Kaiju is a Japanese word (怪獣) that directly translates to "strange beast," but it's used to refer to giant monsters of the Godzilla type. 1954's Godzilla is generally regarded as the first kaiju film, although we can trace the genre's origin back to American films like King Kong. With a movie like Pacific Rim Uprising's fan following, this seems like the perfect time to revisit some of the kaiju films you might not have seen yet — and a good time to create a watch list of the best kaiju-fighting flicks.

The Beast from 20,000 Fathoms

In a certain sense, 1953's The Beast from 20,000 Fathoms was the movie that started it all (although some purists believe that only Japanese films should count as kaiju). Sure, there was King Kong in 1933 and various other creature features along the way, however, this American production came out the year before the original Godzilla and helped inspire the more famous Japanese film that followed.

The Beast from 20,000 Fathoms opens with atomic testing in the arctic circle. The blast awakens a hibernating dinosaur, the entirely fictional Rhedosaurus. The huge creature makes its way down the North American coast, wreaking havoc as it returns to its ancient spawning ground, which just happens to be in New York. There's not much to the story. It's a pretty standard 1950s tale of a bunch of stiff white guys trying to stop a monster. What makes The Beast from 20,000 Fathoms stand out, even today, is the special effects. 
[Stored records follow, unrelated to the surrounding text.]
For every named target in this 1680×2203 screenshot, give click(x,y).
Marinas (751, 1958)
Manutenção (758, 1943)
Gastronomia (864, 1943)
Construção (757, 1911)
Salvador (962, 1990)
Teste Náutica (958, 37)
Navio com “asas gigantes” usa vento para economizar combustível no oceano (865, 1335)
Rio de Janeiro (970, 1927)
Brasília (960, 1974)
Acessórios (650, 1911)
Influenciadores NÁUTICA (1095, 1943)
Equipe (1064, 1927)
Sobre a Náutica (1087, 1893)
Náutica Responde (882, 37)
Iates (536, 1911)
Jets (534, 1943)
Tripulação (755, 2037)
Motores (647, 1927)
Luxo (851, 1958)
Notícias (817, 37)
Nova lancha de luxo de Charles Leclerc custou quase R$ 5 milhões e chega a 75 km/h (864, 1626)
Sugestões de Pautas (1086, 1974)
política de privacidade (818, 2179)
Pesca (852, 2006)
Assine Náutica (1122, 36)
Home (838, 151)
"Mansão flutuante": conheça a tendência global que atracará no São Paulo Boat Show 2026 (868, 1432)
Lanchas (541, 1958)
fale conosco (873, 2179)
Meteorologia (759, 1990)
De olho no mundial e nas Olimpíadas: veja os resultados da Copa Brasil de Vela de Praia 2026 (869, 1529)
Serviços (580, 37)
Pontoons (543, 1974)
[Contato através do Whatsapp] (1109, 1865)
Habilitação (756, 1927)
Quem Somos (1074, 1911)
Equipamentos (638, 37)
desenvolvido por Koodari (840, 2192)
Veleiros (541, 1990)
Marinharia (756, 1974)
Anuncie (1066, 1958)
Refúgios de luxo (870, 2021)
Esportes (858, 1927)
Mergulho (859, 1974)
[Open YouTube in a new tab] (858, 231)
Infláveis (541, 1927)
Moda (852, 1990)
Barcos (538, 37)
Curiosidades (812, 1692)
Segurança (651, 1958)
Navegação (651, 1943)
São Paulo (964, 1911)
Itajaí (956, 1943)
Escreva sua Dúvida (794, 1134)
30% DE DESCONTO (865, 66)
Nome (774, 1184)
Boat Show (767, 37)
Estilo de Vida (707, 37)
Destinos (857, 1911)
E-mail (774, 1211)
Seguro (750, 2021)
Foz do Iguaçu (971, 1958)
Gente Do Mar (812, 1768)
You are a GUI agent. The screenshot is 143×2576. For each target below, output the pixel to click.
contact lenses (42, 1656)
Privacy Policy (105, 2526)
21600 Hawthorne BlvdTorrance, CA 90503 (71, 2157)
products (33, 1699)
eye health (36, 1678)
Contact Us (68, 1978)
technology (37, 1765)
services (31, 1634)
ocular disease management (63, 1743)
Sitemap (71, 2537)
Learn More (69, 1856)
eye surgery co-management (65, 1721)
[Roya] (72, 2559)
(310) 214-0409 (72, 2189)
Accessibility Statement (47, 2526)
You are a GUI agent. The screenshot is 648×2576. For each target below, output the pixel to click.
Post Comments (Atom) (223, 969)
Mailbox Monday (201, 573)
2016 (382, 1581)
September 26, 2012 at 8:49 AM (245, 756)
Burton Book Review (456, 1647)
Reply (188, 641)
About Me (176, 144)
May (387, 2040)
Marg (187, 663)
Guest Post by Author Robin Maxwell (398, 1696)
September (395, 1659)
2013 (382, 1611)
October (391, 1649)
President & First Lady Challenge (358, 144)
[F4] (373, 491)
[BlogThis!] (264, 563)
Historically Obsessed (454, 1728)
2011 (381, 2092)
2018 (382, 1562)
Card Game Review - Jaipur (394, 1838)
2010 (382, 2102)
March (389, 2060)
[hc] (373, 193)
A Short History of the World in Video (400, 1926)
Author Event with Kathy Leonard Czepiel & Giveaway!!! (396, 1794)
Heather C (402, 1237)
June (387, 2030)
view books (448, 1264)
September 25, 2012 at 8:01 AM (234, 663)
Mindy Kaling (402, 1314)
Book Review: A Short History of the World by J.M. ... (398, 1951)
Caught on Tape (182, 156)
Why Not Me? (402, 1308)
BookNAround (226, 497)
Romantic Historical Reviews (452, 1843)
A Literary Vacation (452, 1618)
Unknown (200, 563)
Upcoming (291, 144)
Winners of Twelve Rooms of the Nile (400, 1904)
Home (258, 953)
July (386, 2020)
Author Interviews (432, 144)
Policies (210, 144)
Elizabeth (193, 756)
The Rhedosaurus was created and animated by Ray Harryhausen, protégé of Willis O'Brien, the legendary stop-motion animator who brought the original King Kong to life. In the decades to come, Harryhausen would become a special effects legend in his own right, creating stop motion creatures for films like Jason and the Argonauts and Clash of the Titans. As for the Rhedosaurus, he never returned for a sequel, but the whole idea of a huge creature awakened or created by an atomic blast definitely caught on — and led directly to everything else on this list.

20 Million Miles to Earth

Ray Harryhausen also created the central creature for 20 Million Miles to Earth, a 1957 film produced in the United States, albeit with much of the action taking place on location in Italy. As the title implies, the monster in this one isn't an ancient Earth creature but an alien life form from the planet Venus. The Ymir, as it was called in production but never in the finished film, arrives on Earth as an embryo and grows rapidly into a vaguely humanoid fish-lizard thing. Pursued by American scientists (as usual), it rampages through Rome and the surrounding countryside, fighting an elephant, smashing an ancient temple, and ultimately climbing to the top of the Roman Colosseum and being shot down by a bazooka.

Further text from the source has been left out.